_YOUR GOAL_
Your answer should consist only of the lines from the line containing "[DX1215II] (63, 1887)" through the last line below, each repeated exactly.

---------- INFORMATION

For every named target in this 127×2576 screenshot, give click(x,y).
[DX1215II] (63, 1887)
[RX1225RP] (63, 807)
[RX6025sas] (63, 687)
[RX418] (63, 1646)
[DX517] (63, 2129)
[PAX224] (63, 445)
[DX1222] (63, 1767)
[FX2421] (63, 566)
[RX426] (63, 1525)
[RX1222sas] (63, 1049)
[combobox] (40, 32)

--------------------

_RESPONSE TO THE EXERCISE_
[DX1215II] (63, 1887)
[RX1225RP] (63, 807)
[RX6025sas] (63, 687)
[RX418] (63, 1646)
[DX517] (63, 2129)
[PAX224] (63, 445)
[DX1222] (63, 1767)
[FX2421] (63, 566)
[RX426] (63, 1525)
[RX1222sas] (63, 1049)
[combobox] (40, 32)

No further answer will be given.